# Vermont Beekeepers Association Winter Meeting - January 26th, 2016



## MWillard (Dec 8, 2008)

Hello,
It’s hard to imagine we are only a few weeks away from our annual VBA Winter Meeting. Like in years past, this year’s Winter Meeting will be held in conjunction with the Vermont Farm Show on Tuesday January 26th. The Vermont Farm Show has graciously offered us free space to host our meeting. 

The address for our meeting location is:
Champlain Valley Exposition
Blue Ribbon Pavilion
105 Pearl St. Essex Junction, VT 05452
http://www.vtfarmshow.com/
Registration will begin at 8:45am and the meeting will go until around 3:30pm.

We are finalizing this year’s meeting agenda and will send out an update prior to the meeting.
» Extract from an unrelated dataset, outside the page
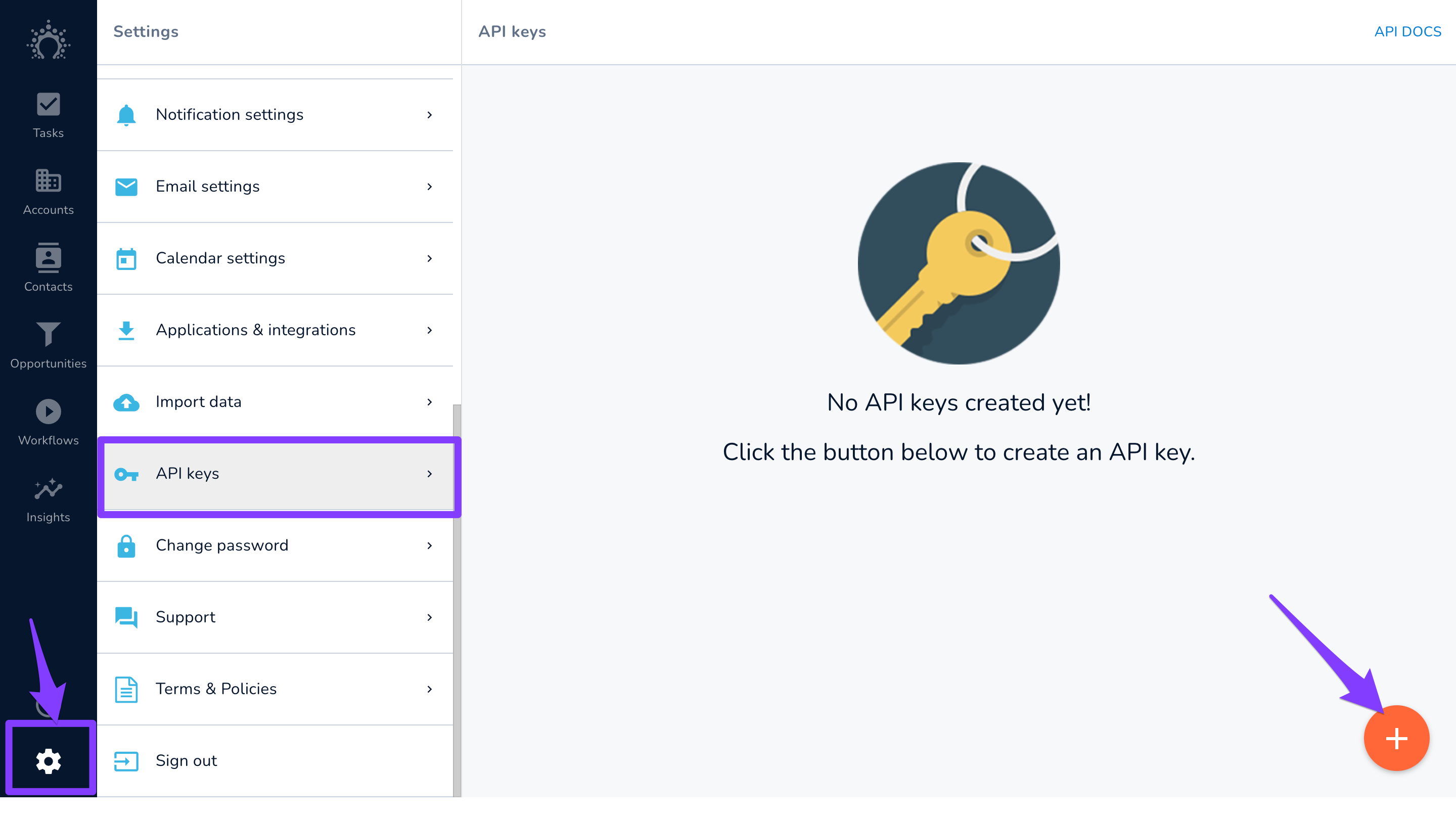
Task: Open Workflows play icon
Action: 48,412
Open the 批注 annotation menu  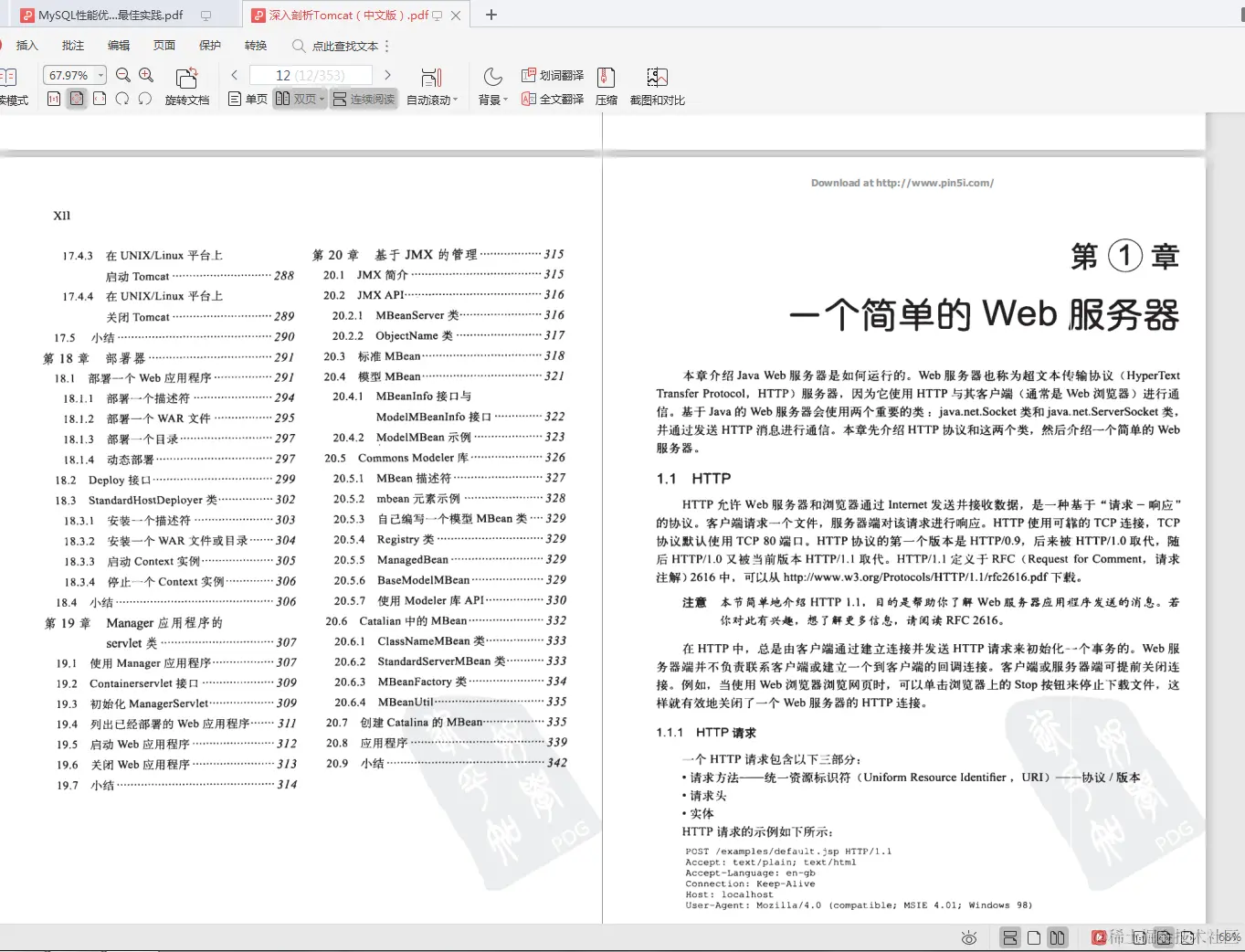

Here is a sneak preview of what this year’s meeting will look like.

Speakers
Our main speaker with be *Mike Palmer *of French Hill Apiaries in St. Albans, Vermont. Mike will be talking about making nucleus colonies and how to overwinter them successfully. Making nucleus colonies is one of the cornerstones of Mike's successful beekeeping operation. Mike has recently been traveling internationally, presenting this information to beekeepers abroad. Come listen to Mike's presentation and be prepared to be inspired to raise your own nucleus colonies.

John and Nancy Hayden from The Farm Between, Jeffersonville, VT will be presenting on Enhancing Pollinator Floral Resources - SARE Grant

Custom Labels of Vermont will be giving a presentation on creating your own custom labels for your bee related products, helping your products stand out on the shelf and creating a brand identity.

Similar to last year's format the main speaker will present in the morning session, while the afternoon session will be broken up into the smaller talks, offering some variety.


----------